WORK ORDER:
Leave out the images and repeat every entry below exactly.

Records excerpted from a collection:
BEGIN
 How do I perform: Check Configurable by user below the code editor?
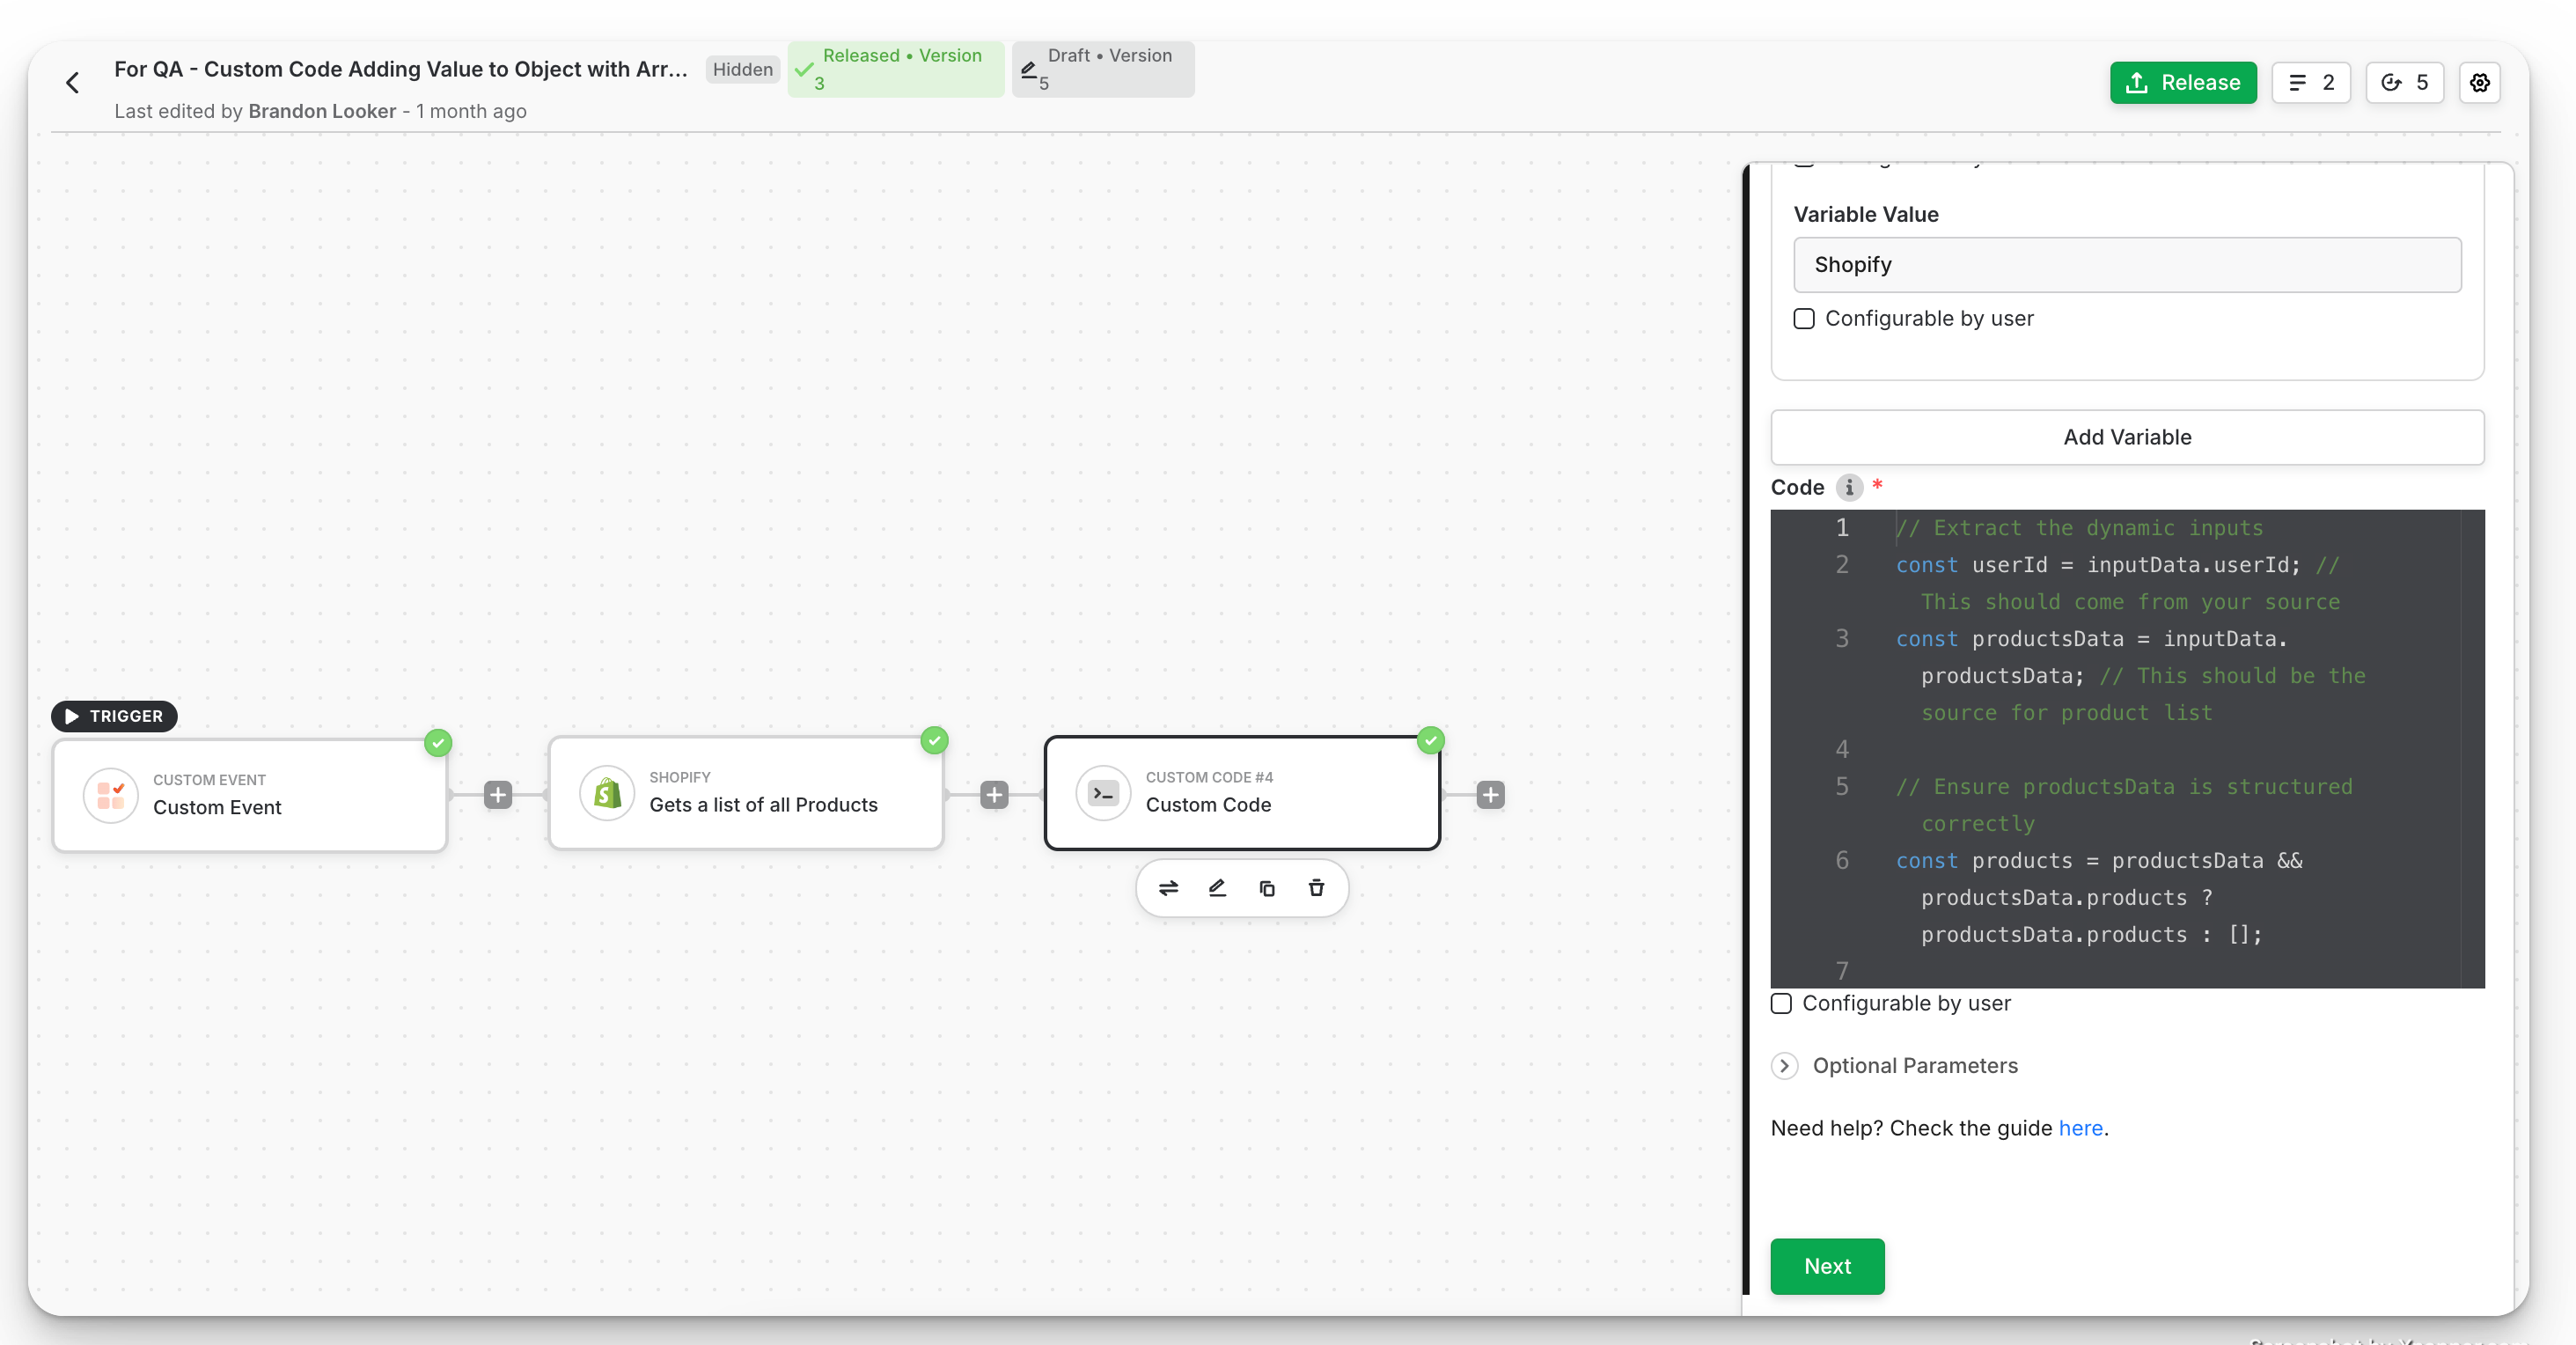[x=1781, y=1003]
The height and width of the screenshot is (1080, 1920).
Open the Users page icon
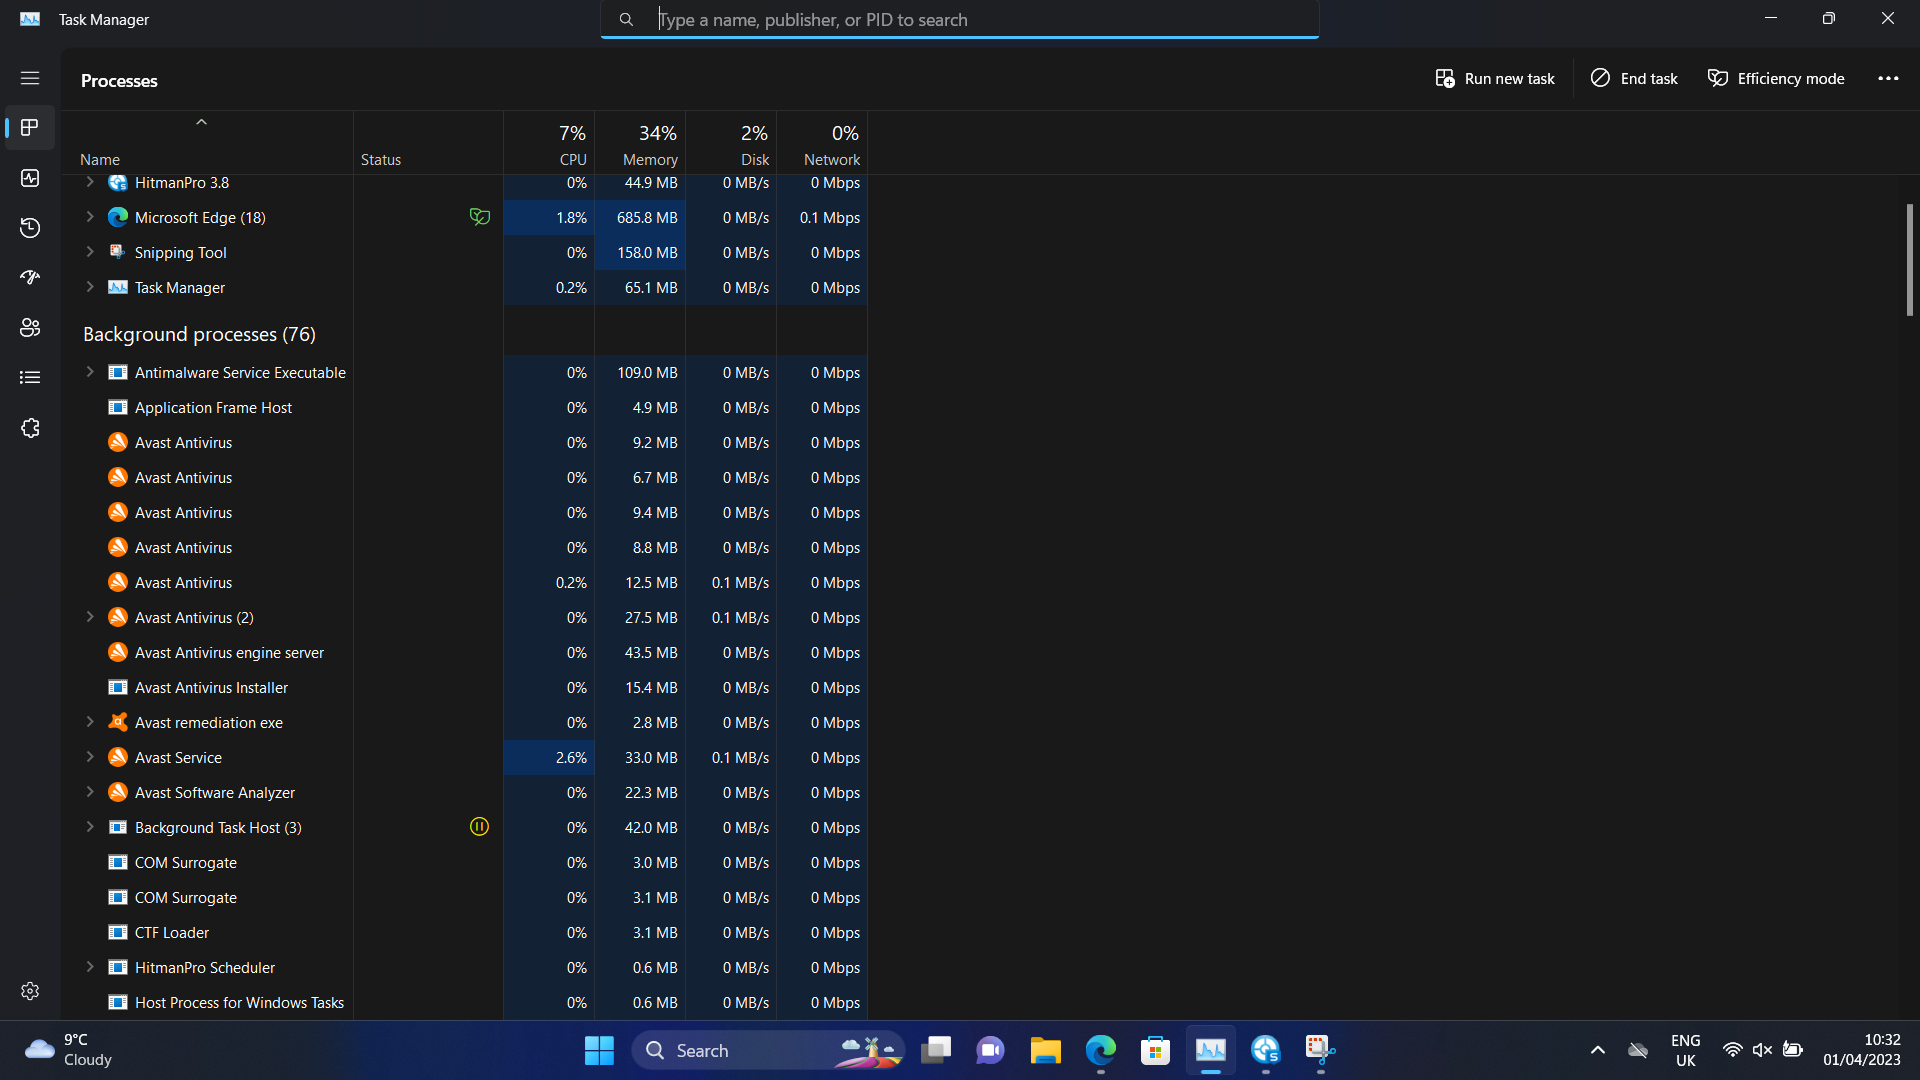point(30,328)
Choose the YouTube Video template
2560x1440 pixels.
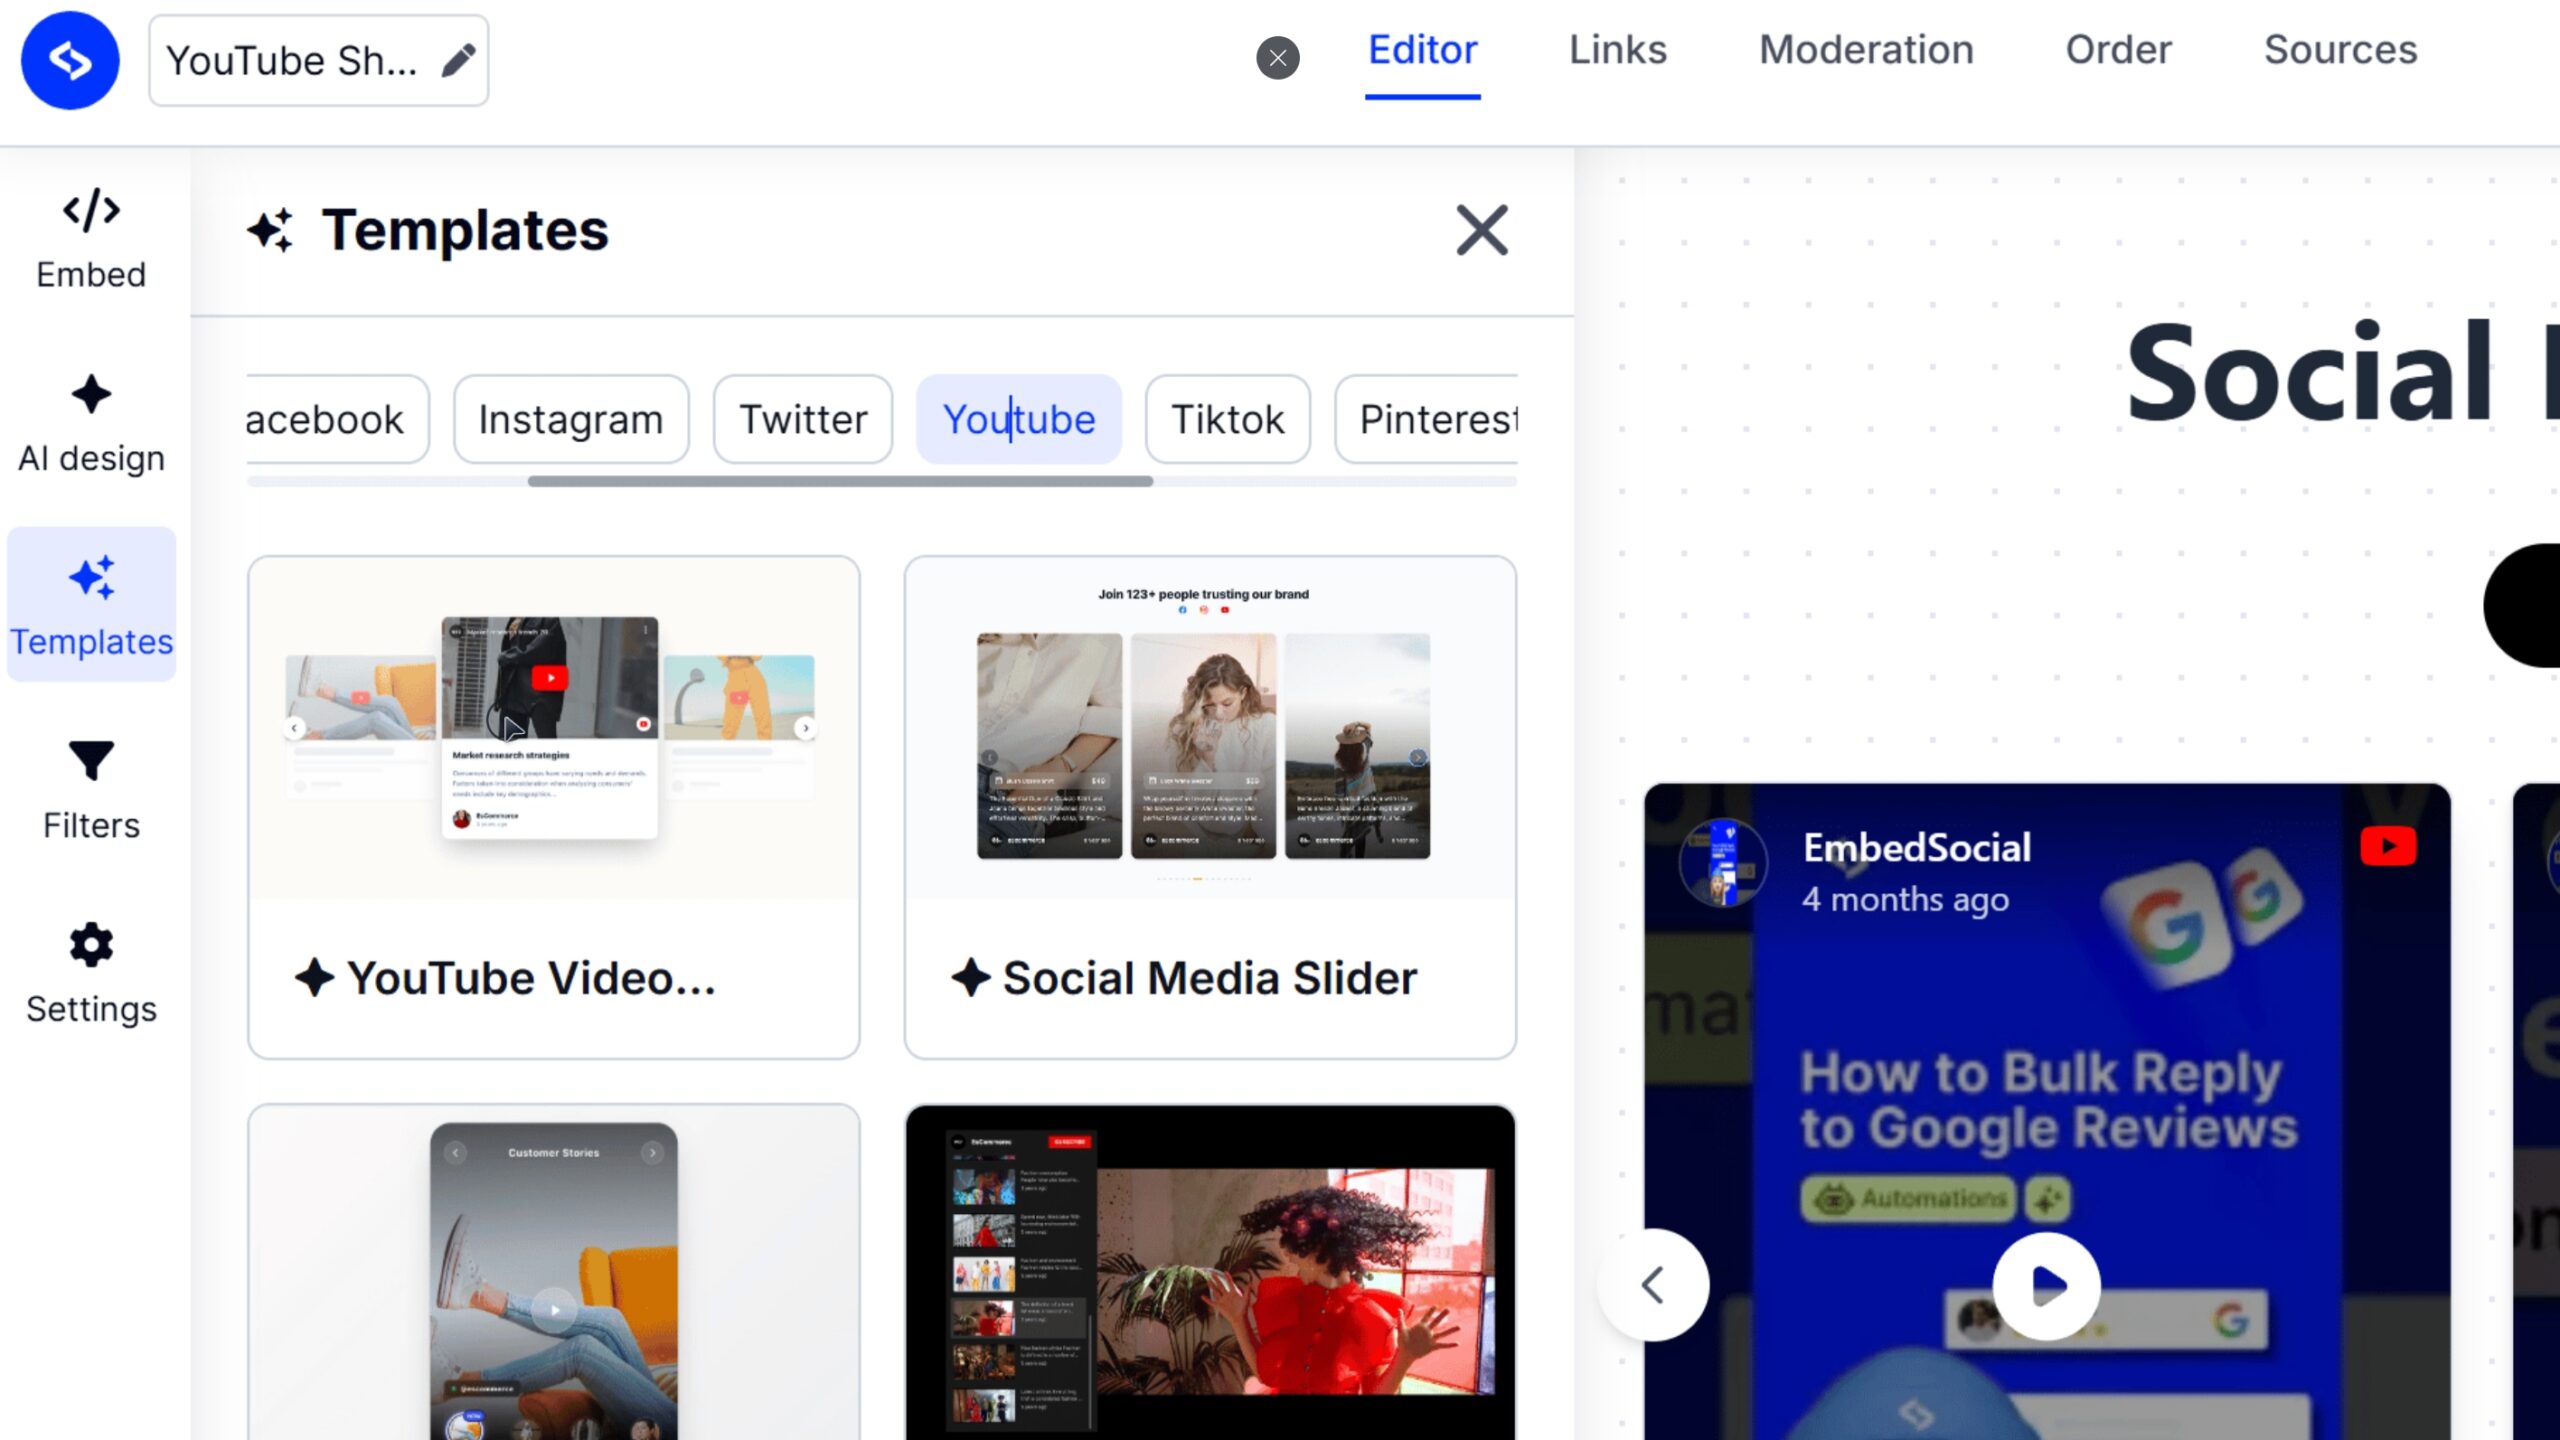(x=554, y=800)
END
YOUR RESPONSE:
 How do I perform: Check Configurable by user below the code editor?
[x=1781, y=1003]
The height and width of the screenshot is (1080, 1920).
Open the Users page icon
point(30,328)
Choose the YouTube Video template
2560x1440 pixels.
(x=554, y=800)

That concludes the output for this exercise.